__ЗАДАЧА__
Перепишете без изменений отрывок из приведённого ниже текста о стихах Елизаветы Емельяновой: от места со словами «Валятся снега её» до слов «бесконечной.» включительно?

__ИСХОДНЫЙ ТЕКСТ__
-- -- --
Лбом зима упала на крыльцо.
Опрокинув за спину аллею,
не поднимет белое лицо.
Никогда не будем мы чужими.
Даже если холод и измена.
Валятся снега её живые
на земли иззябшие колена.
На одном поэтическом вечере, помню, Елизавете Емельяновой был задан вопрос: «Правильно ли я чувствую, что в ваших стихах состояние природы – это символ душевных переживаний вашей героини?» Емельянова на секунду смутилась, а потом ответила, что рада, если задавшая вопрос девушка почувствовала именно так.
Действительно, в некоторых стихотворениях природа и лирическая героиня Елизаветы Емеляновой связаны. Это вообще в традиции русской поэзии. Вольно или невольно Емельянова продолжает эту традицию.
Шаткий помост —
головою в восход.
Вечное солнце —
не вечно.
Боль отступает,
и скорбь отстаёт
дней чередой
бесконечной.
И кулака моего
не разжать.
В нём – моя память
живая.
Оводы в воздухе
жарком дрожат,
не уставая.
…Для поэзии время нынче, на мой взгляд, благодатнейшее. Нам доступно практически всё, что сделано и что делается в мировой поэзии – не нужно изобретать велосипед; сегодня невозможно рядиться в платье «неизвестного гения», что было обычным, например, в 1960-е годы, когда эпигонов Гумилёва, Набокова, Георгия Иванова почитали у нас за пророков. Сегодняшние поэты много знают, много умеют, многое могут выразить, и выразить оригинально, по-своему, свежо и сильно. А жизнь щедро дарит пищу для поэзии. Главное, чтобы душа у поэта была готова впитать эту пищу.
Елизавете Емельяновой желаю того, что она сама пророчит в одном из своих стихотворений:
То, во что я навеки верила,
всё в мой дом войдёт.
И в меня западёт, как семечко,
и весной взойдёт.
Уверен, вёсен у Емельяновой будет ещё много. Не всё поэтам осень…
Октябрь 2008 г.
Добротолюбие, комиссарство, перерождение народа
О книге Сергея Шаргунова «Битва за воздух свободы»
-- -- --
__МАТЕРИАЛ__

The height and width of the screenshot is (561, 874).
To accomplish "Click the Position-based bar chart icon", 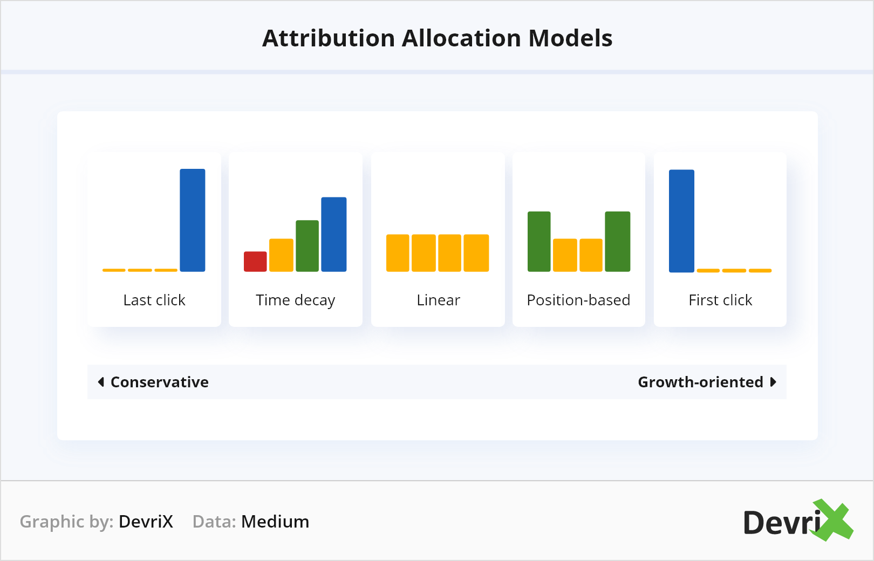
-- -- --
__ПИСЬМЕННОЕ РЕШЕНИЕ__
Валятся снега её живые
на земли иззябшие колена.
На одном поэтическом вечере, помню, Елизавете Емельяновой был задан вопрос: «Правильно ли я чувствую, что в ваших стихах состояние природы – это символ душевных переживаний вашей героини?» Емельянова на секунду смутилась, а потом ответила, что рада, если задавшая вопрос девушка почувствовала именно так.
Действительно, в некоторых стихотворениях природа и лирическая героиня Елизаветы Емеляновой связаны. Это вообще в традиции русской поэзии. Вольно или невольно Емельянова продолжает эту традицию.
Шаткий помост —
головою в восход.
Вечное солнце —
не вечно.
Боль отступает,
и скорбь отстаёт
дней чередой
бесконечной.